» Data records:
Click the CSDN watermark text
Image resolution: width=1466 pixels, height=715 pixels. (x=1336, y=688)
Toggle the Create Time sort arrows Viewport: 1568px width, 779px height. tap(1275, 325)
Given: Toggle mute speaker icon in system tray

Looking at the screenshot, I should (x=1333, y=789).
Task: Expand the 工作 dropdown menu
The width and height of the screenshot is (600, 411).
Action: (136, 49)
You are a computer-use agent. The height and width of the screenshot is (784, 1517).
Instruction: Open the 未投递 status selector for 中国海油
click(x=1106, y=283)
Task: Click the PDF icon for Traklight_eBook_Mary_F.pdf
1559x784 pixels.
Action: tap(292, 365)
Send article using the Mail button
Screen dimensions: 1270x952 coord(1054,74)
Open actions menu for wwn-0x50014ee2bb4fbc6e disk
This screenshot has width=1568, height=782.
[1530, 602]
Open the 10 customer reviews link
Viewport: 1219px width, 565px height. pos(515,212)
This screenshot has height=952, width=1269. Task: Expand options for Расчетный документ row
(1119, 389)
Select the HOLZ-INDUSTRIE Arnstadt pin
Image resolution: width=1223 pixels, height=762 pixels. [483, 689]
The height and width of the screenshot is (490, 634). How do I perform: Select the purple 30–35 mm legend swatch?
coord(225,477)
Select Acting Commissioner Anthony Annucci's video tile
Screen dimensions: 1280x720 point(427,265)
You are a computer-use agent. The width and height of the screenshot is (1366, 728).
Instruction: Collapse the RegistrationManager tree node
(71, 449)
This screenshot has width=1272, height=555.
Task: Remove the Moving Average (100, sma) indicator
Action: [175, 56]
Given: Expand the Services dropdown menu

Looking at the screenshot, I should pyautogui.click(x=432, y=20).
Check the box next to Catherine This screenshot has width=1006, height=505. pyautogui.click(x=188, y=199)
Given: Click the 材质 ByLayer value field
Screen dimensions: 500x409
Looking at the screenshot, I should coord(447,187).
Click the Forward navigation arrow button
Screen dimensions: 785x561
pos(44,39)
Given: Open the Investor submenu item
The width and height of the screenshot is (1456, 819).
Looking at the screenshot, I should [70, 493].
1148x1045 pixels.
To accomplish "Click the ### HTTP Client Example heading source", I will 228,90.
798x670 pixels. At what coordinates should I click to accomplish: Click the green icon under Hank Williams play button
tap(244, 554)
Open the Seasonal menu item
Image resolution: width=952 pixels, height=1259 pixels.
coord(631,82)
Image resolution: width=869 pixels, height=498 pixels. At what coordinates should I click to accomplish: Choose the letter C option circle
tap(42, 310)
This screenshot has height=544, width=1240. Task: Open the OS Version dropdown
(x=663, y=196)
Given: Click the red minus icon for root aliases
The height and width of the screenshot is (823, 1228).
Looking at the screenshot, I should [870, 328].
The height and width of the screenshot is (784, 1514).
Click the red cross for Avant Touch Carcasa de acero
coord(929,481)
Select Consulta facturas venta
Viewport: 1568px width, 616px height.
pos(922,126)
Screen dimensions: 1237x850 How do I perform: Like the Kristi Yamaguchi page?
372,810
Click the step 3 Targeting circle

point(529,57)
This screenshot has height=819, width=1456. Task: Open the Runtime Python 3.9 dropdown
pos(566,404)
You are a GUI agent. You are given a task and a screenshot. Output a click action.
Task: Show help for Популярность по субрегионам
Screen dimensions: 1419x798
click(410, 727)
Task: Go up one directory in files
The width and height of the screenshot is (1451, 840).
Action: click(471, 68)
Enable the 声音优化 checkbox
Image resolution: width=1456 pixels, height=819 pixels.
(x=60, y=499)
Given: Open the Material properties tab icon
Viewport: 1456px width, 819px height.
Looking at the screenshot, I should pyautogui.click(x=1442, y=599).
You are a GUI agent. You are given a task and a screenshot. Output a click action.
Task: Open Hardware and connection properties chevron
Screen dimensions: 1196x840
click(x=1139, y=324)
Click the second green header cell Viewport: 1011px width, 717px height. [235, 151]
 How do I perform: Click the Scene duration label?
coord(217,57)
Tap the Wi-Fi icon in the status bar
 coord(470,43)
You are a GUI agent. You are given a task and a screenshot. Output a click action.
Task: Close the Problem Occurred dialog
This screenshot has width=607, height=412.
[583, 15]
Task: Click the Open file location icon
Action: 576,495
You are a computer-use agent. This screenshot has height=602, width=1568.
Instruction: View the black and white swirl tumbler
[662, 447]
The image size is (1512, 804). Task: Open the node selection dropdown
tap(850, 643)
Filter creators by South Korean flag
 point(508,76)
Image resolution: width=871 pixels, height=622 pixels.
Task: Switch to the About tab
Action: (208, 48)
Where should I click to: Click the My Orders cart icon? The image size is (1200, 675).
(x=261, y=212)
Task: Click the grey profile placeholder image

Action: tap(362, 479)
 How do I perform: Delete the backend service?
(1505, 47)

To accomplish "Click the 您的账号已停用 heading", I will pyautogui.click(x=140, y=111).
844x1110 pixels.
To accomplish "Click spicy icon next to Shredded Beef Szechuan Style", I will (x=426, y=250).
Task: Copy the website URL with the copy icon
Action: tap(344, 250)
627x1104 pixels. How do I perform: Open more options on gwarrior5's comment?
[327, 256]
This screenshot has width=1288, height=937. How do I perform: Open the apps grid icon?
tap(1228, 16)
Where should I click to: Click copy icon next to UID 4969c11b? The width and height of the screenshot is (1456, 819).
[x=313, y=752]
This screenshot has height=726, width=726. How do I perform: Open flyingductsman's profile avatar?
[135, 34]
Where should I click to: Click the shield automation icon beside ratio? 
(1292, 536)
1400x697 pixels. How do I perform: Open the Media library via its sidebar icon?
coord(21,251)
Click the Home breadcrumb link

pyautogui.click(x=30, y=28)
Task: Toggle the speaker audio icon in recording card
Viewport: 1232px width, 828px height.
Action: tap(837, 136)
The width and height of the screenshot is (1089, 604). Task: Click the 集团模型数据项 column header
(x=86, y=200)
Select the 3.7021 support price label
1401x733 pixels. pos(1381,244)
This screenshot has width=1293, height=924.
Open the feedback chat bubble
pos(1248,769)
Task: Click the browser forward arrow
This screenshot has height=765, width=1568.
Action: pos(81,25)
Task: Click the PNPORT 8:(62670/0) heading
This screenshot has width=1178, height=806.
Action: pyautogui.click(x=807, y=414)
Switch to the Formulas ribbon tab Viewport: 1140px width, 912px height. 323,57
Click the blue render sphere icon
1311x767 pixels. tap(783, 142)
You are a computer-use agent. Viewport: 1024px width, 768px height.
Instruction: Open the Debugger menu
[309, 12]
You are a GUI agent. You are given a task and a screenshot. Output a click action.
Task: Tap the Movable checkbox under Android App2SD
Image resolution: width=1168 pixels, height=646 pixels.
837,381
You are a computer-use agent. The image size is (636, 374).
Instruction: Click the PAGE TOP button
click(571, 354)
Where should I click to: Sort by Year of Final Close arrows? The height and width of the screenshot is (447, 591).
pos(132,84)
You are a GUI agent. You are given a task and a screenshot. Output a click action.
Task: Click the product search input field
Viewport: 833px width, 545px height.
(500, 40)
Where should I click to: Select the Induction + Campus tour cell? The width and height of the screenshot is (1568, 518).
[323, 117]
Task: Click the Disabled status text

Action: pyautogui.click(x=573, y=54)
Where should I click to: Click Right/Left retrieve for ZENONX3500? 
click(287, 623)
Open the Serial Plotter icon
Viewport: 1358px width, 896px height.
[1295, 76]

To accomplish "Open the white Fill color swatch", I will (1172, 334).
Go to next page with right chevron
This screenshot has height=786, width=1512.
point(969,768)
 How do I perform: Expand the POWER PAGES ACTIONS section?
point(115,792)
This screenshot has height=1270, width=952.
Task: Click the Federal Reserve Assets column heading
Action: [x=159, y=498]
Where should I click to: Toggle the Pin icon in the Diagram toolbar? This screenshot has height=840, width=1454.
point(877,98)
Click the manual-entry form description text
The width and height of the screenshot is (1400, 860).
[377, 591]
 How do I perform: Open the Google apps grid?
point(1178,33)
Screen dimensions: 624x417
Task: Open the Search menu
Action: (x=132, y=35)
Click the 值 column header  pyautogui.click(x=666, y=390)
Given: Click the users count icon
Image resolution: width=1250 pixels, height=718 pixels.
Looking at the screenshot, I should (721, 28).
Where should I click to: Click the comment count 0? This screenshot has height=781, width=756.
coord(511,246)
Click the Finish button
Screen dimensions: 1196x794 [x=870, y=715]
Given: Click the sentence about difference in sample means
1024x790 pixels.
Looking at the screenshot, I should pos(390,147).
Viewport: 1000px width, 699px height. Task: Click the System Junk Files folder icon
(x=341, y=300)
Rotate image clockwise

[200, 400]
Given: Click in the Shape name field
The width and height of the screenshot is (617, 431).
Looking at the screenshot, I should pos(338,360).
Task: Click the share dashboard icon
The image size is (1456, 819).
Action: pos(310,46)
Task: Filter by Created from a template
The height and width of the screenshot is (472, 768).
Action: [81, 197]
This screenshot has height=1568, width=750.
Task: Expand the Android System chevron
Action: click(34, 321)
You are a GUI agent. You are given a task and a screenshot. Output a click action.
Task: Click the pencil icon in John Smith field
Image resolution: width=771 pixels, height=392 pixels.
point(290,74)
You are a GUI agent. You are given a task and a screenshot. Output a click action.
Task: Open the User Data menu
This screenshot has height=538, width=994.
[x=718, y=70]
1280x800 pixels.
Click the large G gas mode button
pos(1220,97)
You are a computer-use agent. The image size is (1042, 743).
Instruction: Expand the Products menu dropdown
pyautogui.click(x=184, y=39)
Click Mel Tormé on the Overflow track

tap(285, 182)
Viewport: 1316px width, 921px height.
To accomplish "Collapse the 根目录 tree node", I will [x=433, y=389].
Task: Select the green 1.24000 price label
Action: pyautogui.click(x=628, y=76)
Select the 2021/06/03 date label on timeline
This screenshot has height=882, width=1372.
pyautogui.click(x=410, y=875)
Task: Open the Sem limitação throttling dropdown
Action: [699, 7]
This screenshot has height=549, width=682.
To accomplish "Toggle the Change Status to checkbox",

» Aim of the exercise: Locate every line in the records above that contains the word "arrows" and copy each one. Case counts.

» Exercise answer:
Toggle the Create Time sort arrows Viewport: 1568px width, 779px height. tap(1275, 325)
Where should I click to: Sort by Year of Final Close arrows? The height and width of the screenshot is (447, 591).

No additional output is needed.